Finding Your Moxa
— By Tate Kauffman, MD, FAAMA, AAMA Board of Directors
For a number of my patients, treatment really begins as they come through the door of my office. They pause, deeply inhale the moxa and sandalwood, and smile. That aroma confirms that they have entered a space that is different than other medical offices.
I have always loved moxa, and I’m fortunate enough to practice in a setting in which I can use it. I like the quality of the heat, but also the smell, the glow of the roll as it’s lit, and the way the smoke curls and dances from the roll or cones. Sometimes I look at that curl of smoke and wonder what problems it’s carrying away with it.
Not long ago I received an acupuncture treatment, carefully and exquisitely delivered, with generous use of moxa. I use the word “generous” here quite deliberately, because what struck me more than just the warmth was the time and attention devoted to the moxibustion rather than to the myriad other matters that surely could have occupied the practitioner.
That time and attention devoted to those needles, to my treatment, was a gift. After that treatment I resolved to pay that gift forward, to spend a bit more time and give a bit more attention to the needles, to the patient. The extra heat on the needles is nice, but the very nature of moxibustion, of working with fire close to skin, forces me to slow down and be present with my patient. The patient (not the note, not my schedule, not a message from another patient) has my attention in that moment.
While I might have anticipated improvement in my patients’ satisfaction with their treatments and perhaps improvement in those treatments’ efficacy, I hadn’t fully appreciated how different, how much more peaceful and grateful I would feel when fully present with the patient and the energy of the treatment.

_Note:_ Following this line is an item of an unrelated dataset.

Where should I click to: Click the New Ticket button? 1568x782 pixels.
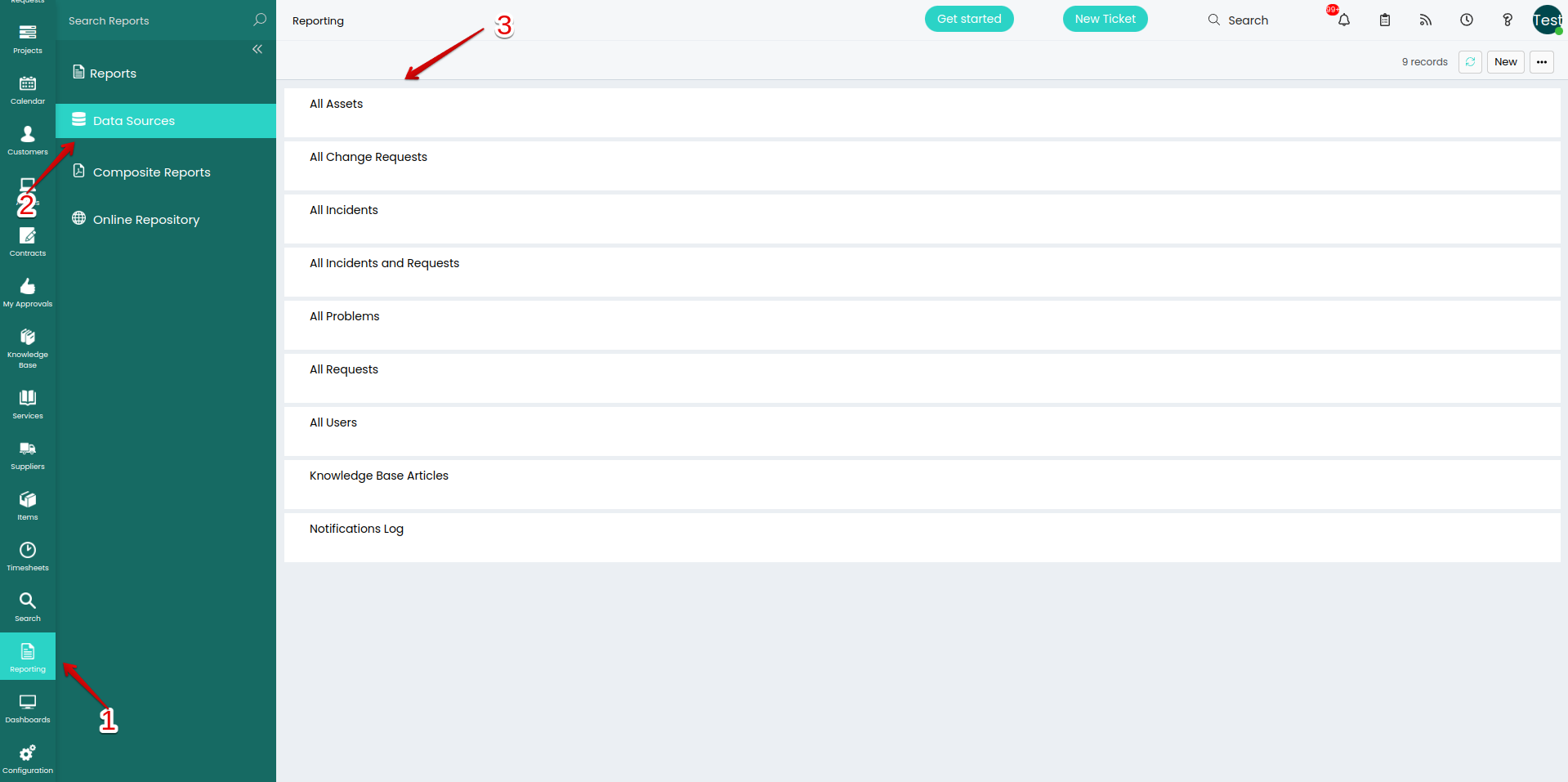1105,19
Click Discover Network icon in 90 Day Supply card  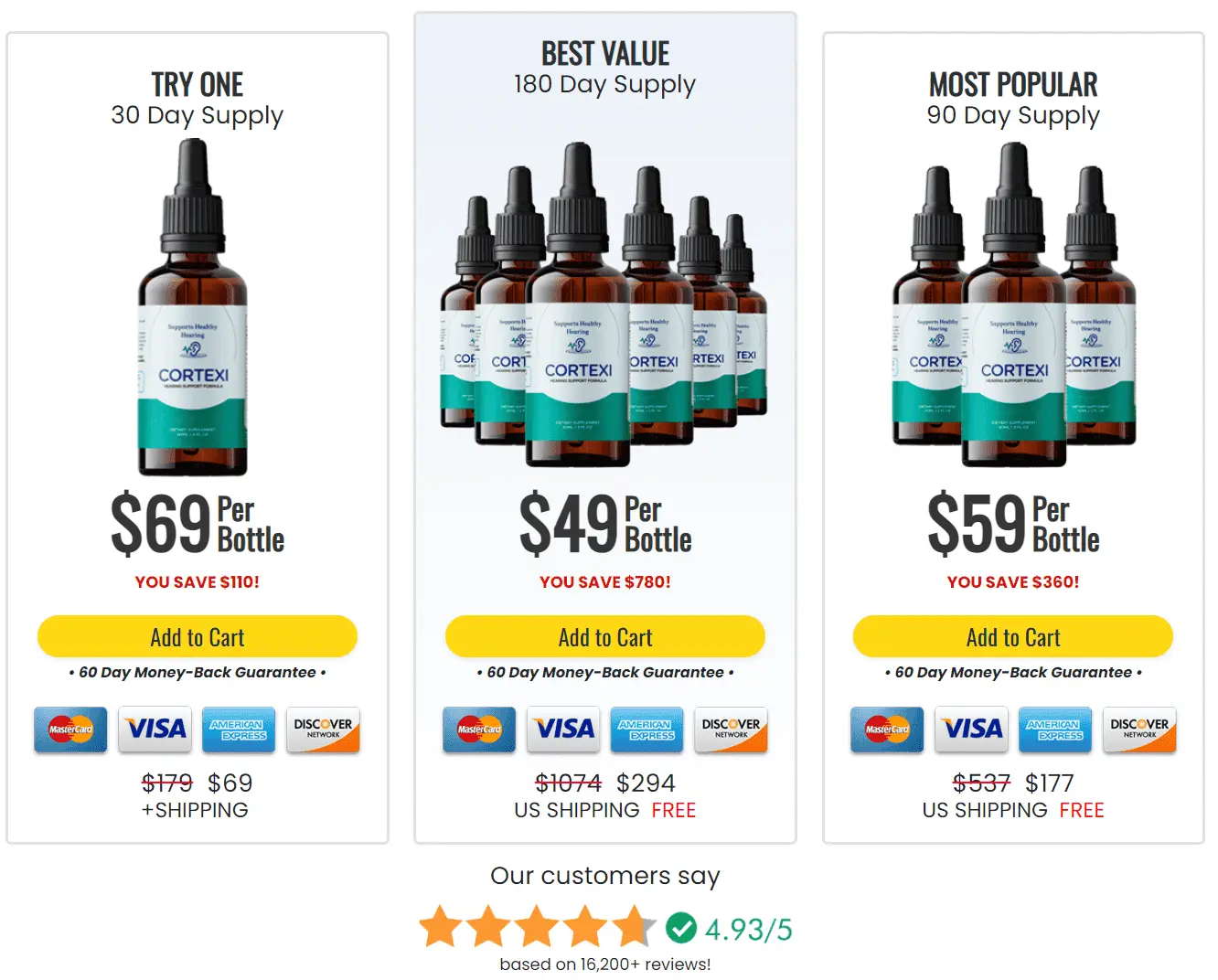pos(1139,730)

The work becomes almost meditative. You see, I know that self-care is important. I understand the importance of better diet, of regular exercise, of taiji and chai tea. I wish that I could say that I consistently make time for these things, but, you know, life gets busy, and I suspect that I’m not the only one who struggles with this. I stumbled upon a way to work a bit of that self-care into my day-to-day.
I know that we can’t all set herbs alight in our offices, but that’s okay. Find your moxa. Find something in your practice that forces you to slow down, something that forces that presence with your patient and the task at hand, something that brings you that feeling of peace and gratitude. Perhaps for you it is cranial therapy, perhaps it’s careful pulse-taking or attention to the De Qi sensation.
What we do is so much more than a set of procedures. We have the privilege of being at the intersection of millennia of tradition and evolving research in areas such as epigenetic modification, vagal neuromodulation, and modulation of the gut microbiome. We are at that intersection with a community of dedicated and supportive colleagues, and AAMA is a big part of what brings and holds this community together.
I’m grateful for exciting, fulfilling work that helps me care for my patients and myself and reminds me why I chose medicine in the first place. I’m grateful for my colleagues and for this organization. We can each make our little corner of medicine work for us and for our patients. May we all find our moxa.